Bisnis.com, JAKARTA – Pakar hak kekayaan intelektual (HKI) global menanggapi isu mengenai royalti atas musik dan lagu yang diputar di ruang publik, seperti kafe, restoran, hingga hotel, yang belakangan ini mencuat dan memicu polemik di Indonesia.
Director of Policy and Legal Affairs International Intellectual Property Alliance (IIPA), Pete C. Mehravari mengatakan persoalan royalti ini sejatinya berpangkal pada satu hal mendasar, yakni transparansi.
Pete menilai, selama ini publik tidak mengetahui secara pasti ke mana dana royalti yang dipungut disalurkan. Padahal, di Amerika Serikat, praktik serupa diatur melalui collective management organizations (CMO) atau lembaga manajemen kolektif yang berbentuk nirlaba dan dijalankan oleh industri musik sendiri.
CMO berfungsi mencatat dan melaporkan dengan jelas berapa dana yang dipungut serta bagaimana pendapatan itu didistribusikan kepada musisi, pencipta lagu, produser, dan label. Adapun di Indonesia juga memiliki lembaga CMO serupa, yakni Lembaga Manajemen Kolektif Nasional (LMKN) dan Lembaga Manajemen Kolektif (LMK).
“Prinsipnya sederhana: CMO harus sukarela, transparan, akuntabel, dan efisien agar uang benar-benar sampai kepada para kreator,” ujar Pete dalam wawancara dengan Bisnis.com, dikutip Rabu (24/9/2025).
Sistem di AS, lanjut Pete, menetapkan tarif royalti berdasarkan jumlah pemutaran lagu (per play), berbeda dengan Indonesia yang menerapkan skema berdasarkan jumlah kursi. Penentuan tarif di AS dilakukan melalui negosiasi industri, dengan pengawasan copyright royalty board, yang merupakan lembaga pemerintah beranggotakan tiga hakim yang meninjau tarif secara berkala.

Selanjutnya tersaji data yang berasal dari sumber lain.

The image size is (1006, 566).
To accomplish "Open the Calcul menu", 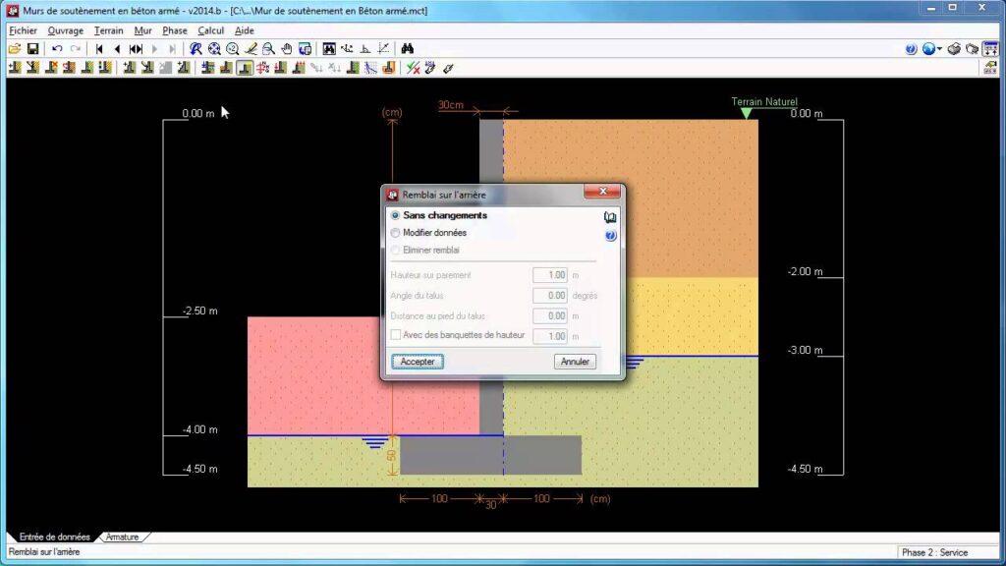I will 210,30.
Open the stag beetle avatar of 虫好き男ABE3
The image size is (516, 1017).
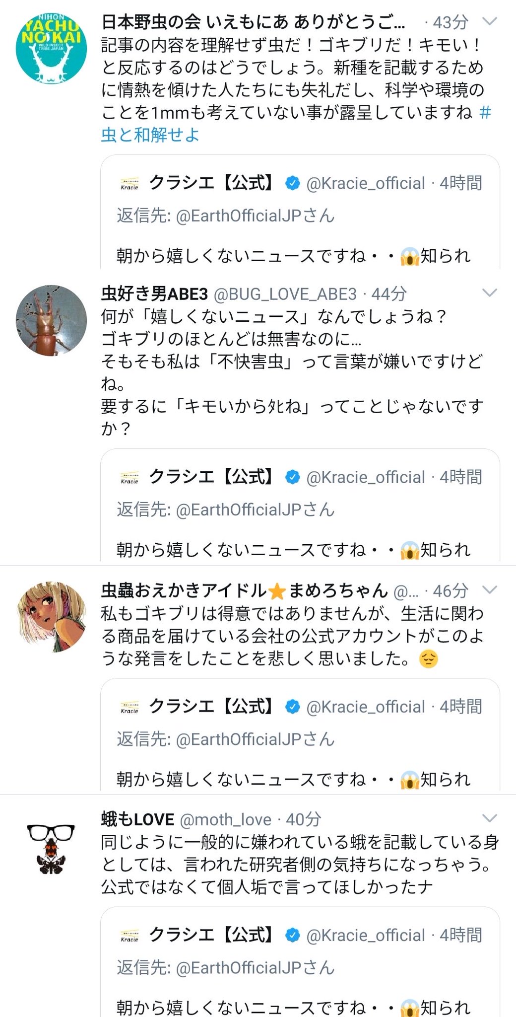pyautogui.click(x=52, y=320)
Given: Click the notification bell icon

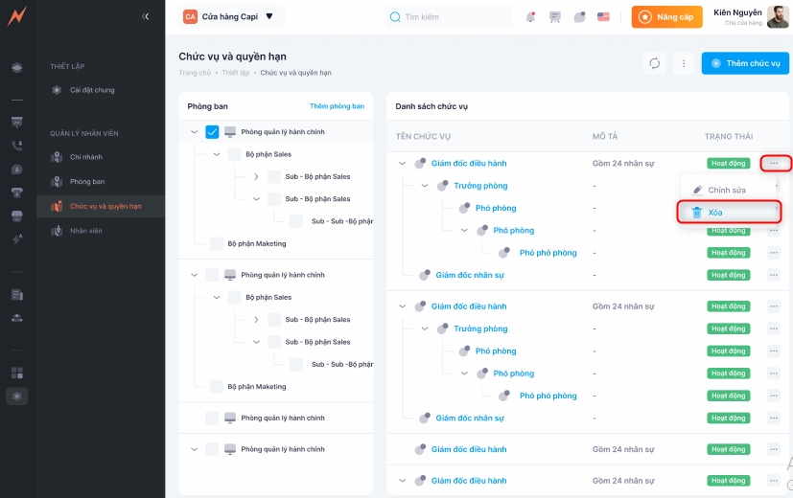Looking at the screenshot, I should tap(531, 17).
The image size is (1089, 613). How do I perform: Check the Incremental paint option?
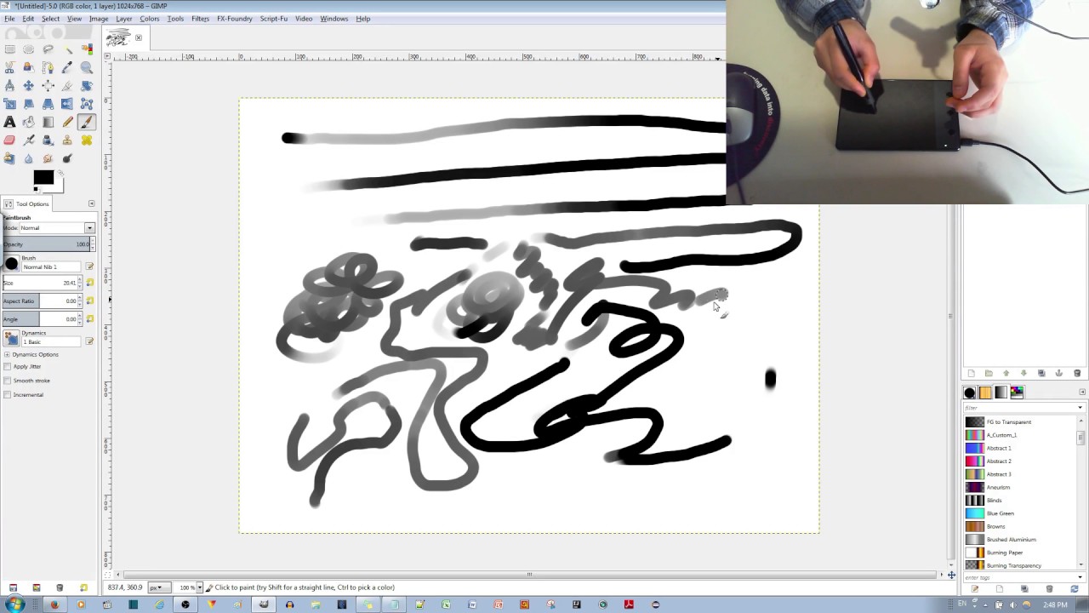(x=7, y=395)
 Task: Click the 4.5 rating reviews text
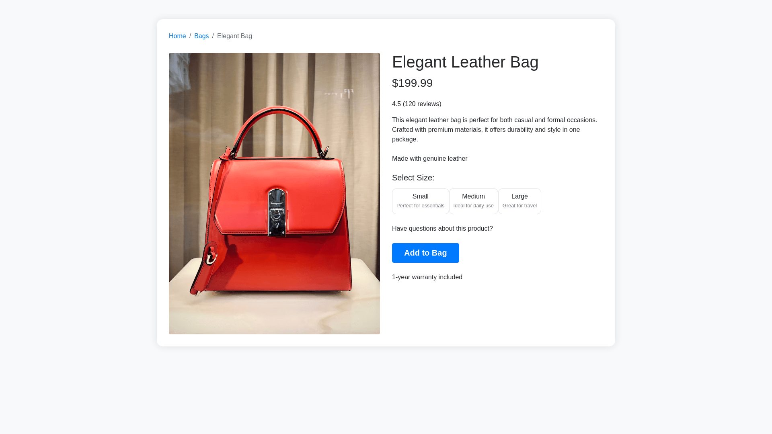pos(417,104)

Menurut Pete, sebaiknya komunitas bisnis dan industri menjadi pihak utama dalam penetapan harga, sementara pemerintah cukup menyediakan kerangka regulasi yang transparan dan menjadi mediator bila terjadi konflik.
Ia juga menekankan bahwa royalti musik lintas negara, misalnya lagu dari AS yang diputar di Indonesia, harus tetap dihormati. Sebab, setiap lagu menyimpan banyak hak eksklusif di baliknya, mulai dari komposer, penulis lagu, hingga produser. Fondasi utamanya, menurutnya, adalah kepatuhan pada hak cipta.
“Pertanyaannya kembali pada keseriusan Indonesia dalam menegakkan aturan. Ini bukan hanya soal musik Amerika, tetapi juga musik Indonesia yang sering tidak mendapatkan kompensasi layak,” tegasnya.
Pete menilai Indonesia telah memiliki payung hukum, namun aturan yang ada belum cukup tegas sehingga kerap ditafsirkan berbeda oleh komunitas bisnis atau sektor industri.
“Solusinya adalah transparansi. Dengan transparansi, alur keluar masuk sistem dapat dipantau dengan jelas. Dan yang paling penting, setiap sistem HKI harus memberi kepastian hukum,” jelasnya.
Menurut Pete, tujuan utama sistem HKI adalah mendorong kreativitas, mempercepat inovasi, serta menumbuhkan kewirausahaan. Karena itu, pemerintah perlu hadir memberikan perlindungan hukum yang kokoh, sementara sektor swasta menjadi motor penggerak diskursus HKI.
“Kehidupan kreator sudah penuh ketidakpastian. Jangan biarkan hukum yang seharusnya melindungi justru menambah kerumitan,” pungkasnya.